--- Start of PROVIDED TEXT ---

SNOW: The Clinton administration sends OPEC a message by releasing enough of the strategic oil reserves to cover our energy needs for a day and a half. Is OPEC quivering or laughing? And will the issue give the Bush campaign the boost it needs? We'll ask GOP vice presidential nominee Dick Cheney and Gore supporter, Senator Tom Harkin.

Plus, the latest on Hillary's slumber parties, W's new TV chatter pals, and Al's trip to the dog house  with our panel: Brit Hume, Paula Zahn and Juan Williams, on the September 24 edition of FOX NEWS SUNDAY.

Good morning. Welcome to FOX NEWS SUNDAY. Our guests will join us in a moment, but first headlines from Kathy Wolff at FOX NEWS CHANNEL in New York.


SNOW: Our latest FOX NEWS opinion dynamics poll indicates a statistical tie in a two-way race between Governor George W. Bush and Vice President Al Gore. And in a four-way contest, it's an actual tie. This comes as the Bush campaign is assuming a more aggressive profile, hammering Vice President Gore on everything from his oil policy to his campaign fund raising.

Here to talk more about the Bush-Cheney campaign and it's plans for the six-week sprint to Election Day is Republican vice presidential candidate Dick Cheney.

Let's begin on the issue of oil. On April 12, 1999, you told a group of executives on Wall Street, quote, "OPEC seems to have gotten its act together"  this at a time that OPEC was cutting back on production. What did you mean by that?

CHENEY: Well, we'd gone through a cycle where in '97 they had increased their production, right into the Asian economic crisis, and that took prices all the way down to $10 a barrel, which is devastating. Frankly, it put a lot of people out of business; thousands of folks were laid off in the industry itself. And the speech I made here was simply a prediction, this time around, that they appeared  as they tried to come together and reverse that trend and bring prices back up into the $20s that they appeared to be doing better than they had.

--- End of PROVIDED TEXT ---
--- Start of SUPPLIED MATERIAL ---

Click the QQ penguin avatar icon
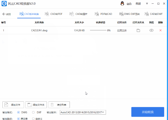This screenshot has height=120, width=168. [122, 4]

--- End of SUPPLIED MATERIAL ---

== TASK LIST ==
(A) In the Fox News Sunday transcript, condense the paragraph beginning "Our latest FOX NEWS opinion dynamics poll" into a short bulleted list that keeps its main facts.
(B) Pick up the Fox News Sunday transcript after its last line and continue the conversation.
The material was drawn from a different source than the Fox News Sunday transcript.

== OUTPUTS IN ORDER ==
(A)
- The latest FOX NEWS Opinion Dynamics poll shows George W. Bush and Al Gore in a statistical tie in a two-way race.
- In a four-way contest, they are in an actual tie.
- The Bush campaign is becoming more aggressive, attacking Gore on issues from oil policy to campaign fund raising.

(B)
SNOW: In other words, they were going to be disciplined.

CHENEY: They were more disciplined, yes.

SNOW: Now that's a bad thing, isn't it, for us right now?

CHENEY: It is if it goes too high. The thing that a lot of people don't understand, Tony, I think, is that nobody really wants to see sky-high prices. I think there's the mistaken assumption out there that everybody does. But the greatest value would be if we had stability, probably someplace down in the $20s. Then the consumer could have reasonable expectations of a reasonable price, the producer could make long-term investments and know that they'd get something by way of a return, that they could take the financial risks that are involved here. OPEC, I think, would be happy in that range.

What we've had are these wide swings back and forth, partly because the U.S. doesn't have an energy policy. We're so hesitant and uncertain ourselves in terms of how we want to proceed, and we've seen our domestic production fall. We're producing less now than at any time since 1954. And as a result of that, we're more dependent than ever on foreign sources, so we're more subjected to those wide swings in price.

SNOW: Well, even if we could produce more oil, we can't refine any more. Our refinery capacity is down as well.

CHENEY: That's correct. That's something a lot of people don't understand.

SNOW: Why is that; why is that?

CHENEY: Well, it's gotten so hard to build a refinery. The regulatory process is so burdensome. The red tape you've got to go through to get the permits to build a refinery is so enormous that we haven't had a new refinery built in this country in about 10 years.

The other thing that works here is that if you're in the refinery business but you don't have a guaranteed supply of crude at a reasonable price, you have to go out on the open market and buy crude. If you've got to pay $30 or $35 dollars a barrel for your crude oil, then the margins are so slim in the refining business that a lot of people find that uneconomical to invest in that kind of...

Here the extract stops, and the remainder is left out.